STF mira Eduardo Bolsonaro e convoca Jair para depor
Moraes abre inquérito sobre atuação do deputado nos EUA e quer explicações do pai, que banca sua estadia no exterior
O ministro Alexandre de Moraes, do Supremo Tribunal Federal (STF), atendeu a um pedido da Procuradoria-Geral da República (PGR) e abriu um inquérito contra o deputado licenciado Eduardo Bolsonaro (PL-SP). O motivo? A atuação do filho 03 de Jair Bolsonaro nos Estados Unidos em uma campanha contra autoridades brasileiras.
Mas a decisão não parou por aí.

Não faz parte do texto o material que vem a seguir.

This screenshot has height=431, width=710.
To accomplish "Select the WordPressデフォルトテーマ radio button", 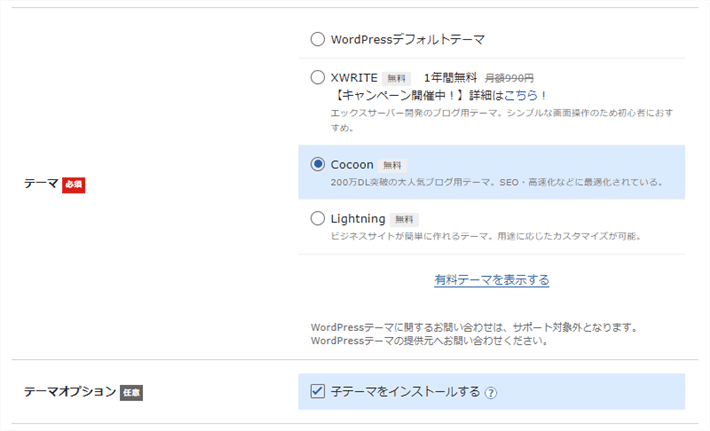I will pos(318,40).
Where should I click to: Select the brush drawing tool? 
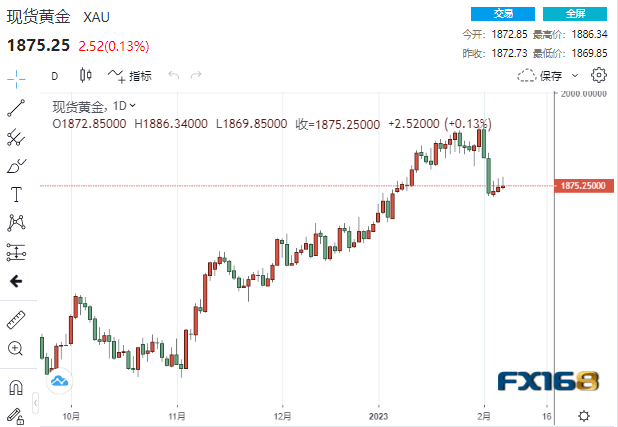pyautogui.click(x=16, y=165)
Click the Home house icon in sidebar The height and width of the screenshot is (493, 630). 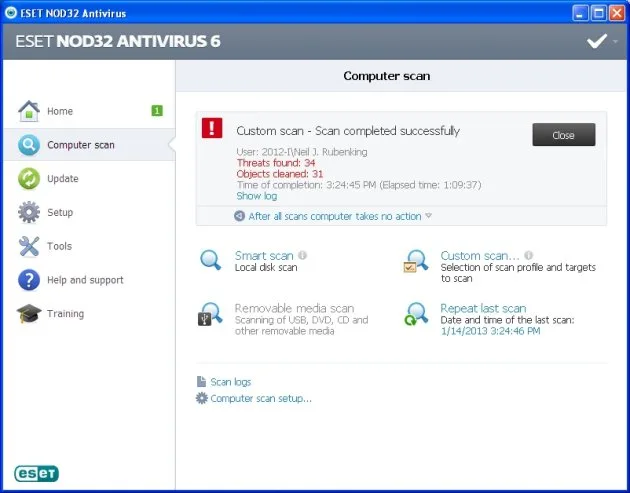pyautogui.click(x=29, y=111)
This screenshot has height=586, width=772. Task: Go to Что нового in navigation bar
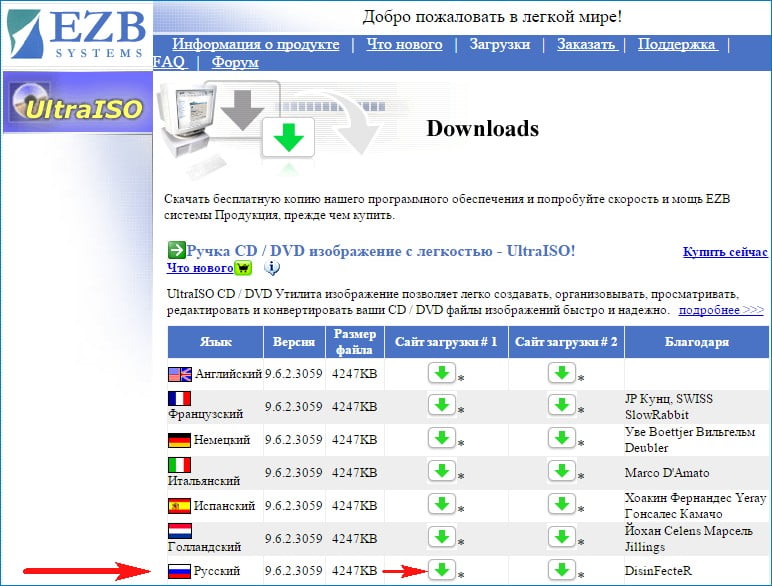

Moraes também quer ouvir o próprio Jair Bolsonaro. Como o ex-presidente admitiu publicamente que sustenta Eduardo no exterior, ele agora terá que prestar depoimento e esclarecer se está, de alguma forma, envolvido nas ações do filho.
No caso de Eduardo, Moraes autorizou que ele se manifeste por escrito. Já Jair Bolsonaro terá que comparecer pessoalmente para prestar esclarecimentos.
🔍 O que pesa contra Eduardo
A decisão de Moraes se baseia em uma representação da PGR, que reúne uma série de postagens, vídeos e entrevistas nas quais Eduardo Bolsonaro aparece pedindo sanções contra autoridades brasileiras — incluindo ministros do STF, membros da Procuradoria e da Polícia Federal.
Segundo o documento, as ações de Eduardo teriam como objetivo intimidar e pressionar os responsáveis por processos que miram tanto ele quanto seu pai.
O procurador-geral da República, Paulo Gonet, afirma que há um claro tom de retaliação, com ameaças não só contra autoridades, mas também contra seus familiares.
🌎 Pressão internacional entra em cena
O caso ganhou ainda mais repercussão internacional depois que o senador americano Marco Rubio comentou, na semana passada, sobre possíveis sanções contra o ministro Alexandre de Moraes. Durante uma audiência no Congresso dos EUA, Rubio afirmou que existe uma “grande possibilidade” de punições contra o magistrado brasileiro, usando como base a chamada Lei Global Magnitsky.
Se aplicada, essa lei permite sanções pesadas contra autoridades estrangeiras acusadas de corrupção ou violações de direitos humanos, como:
- Congelamento de bens e contas bancárias nos EUA;
- Bloqueio de cartões de crédito e ativos em dólar, mesmo fora do território americano;
- Cancelamento de visto e proibição de entrada nos Estados Unidos;
- Impedimento de qualquer transação comercial com empresas ou cidadãos americanos;
- Bloqueio de redes sociais e serviços ligados a empresas como Google, YouTube, Gmail e Google Drive.
🚨 STF liga sinal de alerta
O inquérito contra Eduardo foi vinculado aos processos das fake news e da tentativa de golpe de Estado, ambos sob relatoria de Alexandre de Moraes. A avaliação é que Eduardo, ao buscar sanções contra ministros do Supremo e outras autoridades, tenta interferir diretamente no andamento dos processos que miram o próprio pai, acusado de liderar uma organização criminosa para tentar sabotar o resultado das eleições de 2022.
Moraes já havia levantado o sigilo do pedido da PGR antes mesmo de decidir abrir formalmente a investigação. Agora, tanto pai quanto filho vão precisar se explicar.